◆ Required work ◆
Every line from the first in the listing below to the line containing "Open the Modo" is to be repeated exactly, and no line past it.

--

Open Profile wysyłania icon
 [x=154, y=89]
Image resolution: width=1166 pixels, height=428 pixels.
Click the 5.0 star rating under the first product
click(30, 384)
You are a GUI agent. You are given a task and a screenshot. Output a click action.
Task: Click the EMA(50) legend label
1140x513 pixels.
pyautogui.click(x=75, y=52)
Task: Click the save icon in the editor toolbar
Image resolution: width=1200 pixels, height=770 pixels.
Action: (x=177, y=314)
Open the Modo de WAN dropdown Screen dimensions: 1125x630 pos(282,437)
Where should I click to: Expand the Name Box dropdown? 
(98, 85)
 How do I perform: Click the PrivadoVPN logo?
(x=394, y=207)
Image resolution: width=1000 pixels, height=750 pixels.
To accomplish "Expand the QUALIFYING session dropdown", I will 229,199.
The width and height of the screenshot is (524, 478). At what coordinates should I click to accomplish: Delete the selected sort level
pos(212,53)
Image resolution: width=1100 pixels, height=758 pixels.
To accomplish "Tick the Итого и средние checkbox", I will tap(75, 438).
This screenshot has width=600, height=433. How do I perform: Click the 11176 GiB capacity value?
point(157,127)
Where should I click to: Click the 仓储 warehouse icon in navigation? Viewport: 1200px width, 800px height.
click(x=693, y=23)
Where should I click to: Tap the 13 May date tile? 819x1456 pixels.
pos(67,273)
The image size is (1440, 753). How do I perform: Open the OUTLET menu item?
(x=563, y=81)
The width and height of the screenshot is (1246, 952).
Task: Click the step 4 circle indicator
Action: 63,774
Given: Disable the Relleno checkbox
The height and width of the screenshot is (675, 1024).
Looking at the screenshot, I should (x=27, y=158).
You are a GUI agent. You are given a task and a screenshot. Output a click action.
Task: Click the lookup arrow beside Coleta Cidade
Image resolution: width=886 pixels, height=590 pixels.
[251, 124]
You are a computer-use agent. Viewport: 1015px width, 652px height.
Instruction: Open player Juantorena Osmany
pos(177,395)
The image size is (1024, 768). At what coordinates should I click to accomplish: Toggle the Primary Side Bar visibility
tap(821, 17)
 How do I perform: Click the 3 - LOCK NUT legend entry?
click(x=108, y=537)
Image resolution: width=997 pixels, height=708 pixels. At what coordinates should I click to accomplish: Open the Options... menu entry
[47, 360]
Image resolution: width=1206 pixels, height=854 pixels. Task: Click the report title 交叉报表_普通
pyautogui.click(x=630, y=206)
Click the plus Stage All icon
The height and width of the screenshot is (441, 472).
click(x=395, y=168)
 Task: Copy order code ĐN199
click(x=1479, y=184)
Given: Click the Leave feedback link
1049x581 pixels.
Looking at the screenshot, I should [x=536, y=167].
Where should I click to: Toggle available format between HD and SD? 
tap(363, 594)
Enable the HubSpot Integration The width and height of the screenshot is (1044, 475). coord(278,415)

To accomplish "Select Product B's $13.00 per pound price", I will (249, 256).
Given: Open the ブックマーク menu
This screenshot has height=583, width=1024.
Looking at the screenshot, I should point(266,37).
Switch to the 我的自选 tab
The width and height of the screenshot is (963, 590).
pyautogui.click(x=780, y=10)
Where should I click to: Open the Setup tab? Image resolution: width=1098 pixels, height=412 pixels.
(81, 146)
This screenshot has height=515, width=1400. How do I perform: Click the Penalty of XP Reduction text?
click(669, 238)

--

◆ Task result ◆
Open Profile wysyłania icon
 [x=154, y=89]
Image resolution: width=1166 pixels, height=428 pixels.
Click the 5.0 star rating under the first product
click(30, 384)
You are a GUI agent. You are given a task and a screenshot. Output a click action.
Task: Click the EMA(50) legend label
1140x513 pixels.
pyautogui.click(x=75, y=52)
Task: Click the save icon in the editor toolbar
Image resolution: width=1200 pixels, height=770 pixels.
Action: (x=177, y=314)
Open the Modo de WAN dropdown Screen dimensions: 1125x630 pos(282,437)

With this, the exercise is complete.